Fig. 2: Engineering CI2 to promote fold switching and assembly.
From: Engineering protein assemblies with allosteric control via monomer fold-switching

a The native-fold topology of CI2 highlighting the C-terminal antiparallel β-strand (dark blue), highly conserved residues (red), native backbone hydrogen bonds (black dashed lines), the disulfide bond of trypsin inhibitors (orange), and the domain-swapped segment (medium-shade blue). b Top view of the double hexameric arrangement that CI2 adopts in the crystal lattice (6QIY). c Inter-monomer interactions that stabilize the rings in the crystal. d (Left) side view of the double-ring and stereo view of equivalent monomers from top and bottom rings in the standard structure (6QIY). (Right) as in left for the domain-swapped structure (6QIZ).
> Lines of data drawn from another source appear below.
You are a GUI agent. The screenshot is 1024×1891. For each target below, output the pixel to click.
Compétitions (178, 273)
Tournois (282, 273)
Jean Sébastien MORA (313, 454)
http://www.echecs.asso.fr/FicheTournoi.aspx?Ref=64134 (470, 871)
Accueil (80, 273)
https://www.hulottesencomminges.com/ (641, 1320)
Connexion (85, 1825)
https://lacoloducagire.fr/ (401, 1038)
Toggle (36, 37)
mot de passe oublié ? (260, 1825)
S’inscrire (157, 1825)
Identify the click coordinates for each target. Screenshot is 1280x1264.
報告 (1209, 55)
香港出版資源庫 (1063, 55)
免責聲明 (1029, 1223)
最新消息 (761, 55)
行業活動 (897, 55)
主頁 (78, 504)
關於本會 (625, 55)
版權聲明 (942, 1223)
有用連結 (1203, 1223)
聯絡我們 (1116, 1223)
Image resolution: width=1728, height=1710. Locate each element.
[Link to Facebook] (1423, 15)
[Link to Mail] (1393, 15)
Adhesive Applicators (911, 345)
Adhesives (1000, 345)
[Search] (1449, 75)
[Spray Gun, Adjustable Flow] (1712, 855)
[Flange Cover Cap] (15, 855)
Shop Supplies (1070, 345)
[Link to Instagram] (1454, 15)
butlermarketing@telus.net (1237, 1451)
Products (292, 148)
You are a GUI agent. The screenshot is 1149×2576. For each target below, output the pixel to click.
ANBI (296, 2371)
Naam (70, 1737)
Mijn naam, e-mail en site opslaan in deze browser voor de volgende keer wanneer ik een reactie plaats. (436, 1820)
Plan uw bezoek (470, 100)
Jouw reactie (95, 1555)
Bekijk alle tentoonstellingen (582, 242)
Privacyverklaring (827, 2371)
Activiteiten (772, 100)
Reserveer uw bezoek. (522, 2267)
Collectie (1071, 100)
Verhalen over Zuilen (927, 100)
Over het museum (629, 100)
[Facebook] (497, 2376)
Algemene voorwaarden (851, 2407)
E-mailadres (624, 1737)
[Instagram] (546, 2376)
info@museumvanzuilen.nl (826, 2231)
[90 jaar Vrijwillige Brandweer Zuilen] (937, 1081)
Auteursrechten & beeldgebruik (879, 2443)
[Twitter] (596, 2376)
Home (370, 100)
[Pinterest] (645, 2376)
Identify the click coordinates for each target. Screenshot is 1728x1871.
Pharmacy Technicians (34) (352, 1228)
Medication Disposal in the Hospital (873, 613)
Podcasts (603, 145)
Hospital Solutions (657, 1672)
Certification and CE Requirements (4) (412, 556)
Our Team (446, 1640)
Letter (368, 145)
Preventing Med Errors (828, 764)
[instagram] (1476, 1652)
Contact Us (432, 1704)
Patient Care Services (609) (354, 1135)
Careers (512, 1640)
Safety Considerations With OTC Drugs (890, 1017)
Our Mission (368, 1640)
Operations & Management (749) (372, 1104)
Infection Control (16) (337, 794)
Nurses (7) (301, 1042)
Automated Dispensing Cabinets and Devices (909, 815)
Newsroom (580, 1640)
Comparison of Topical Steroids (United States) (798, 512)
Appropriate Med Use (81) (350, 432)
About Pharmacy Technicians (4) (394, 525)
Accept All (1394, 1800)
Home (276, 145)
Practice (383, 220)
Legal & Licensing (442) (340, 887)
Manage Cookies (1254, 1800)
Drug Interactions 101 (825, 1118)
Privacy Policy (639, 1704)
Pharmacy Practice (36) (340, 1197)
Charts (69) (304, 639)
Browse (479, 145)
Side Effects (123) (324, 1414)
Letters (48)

The omit electron density map contoured at 3.0σ is shown for the I39 to E43 segment (sticks). e Mutations used to engineer CI2: (red) wild-type side chain and (blue) replaced side chain. f Comparison between the wild-type NMR structure (3CI2.PDB, red) and the structure of monomeric CI2eng obtained from experimental chemical shifts and CS-Rosetta (blue). g Equilibrium and h kinetics as a function of chemical denaturant for CI2 (red) and CI2eng (blue).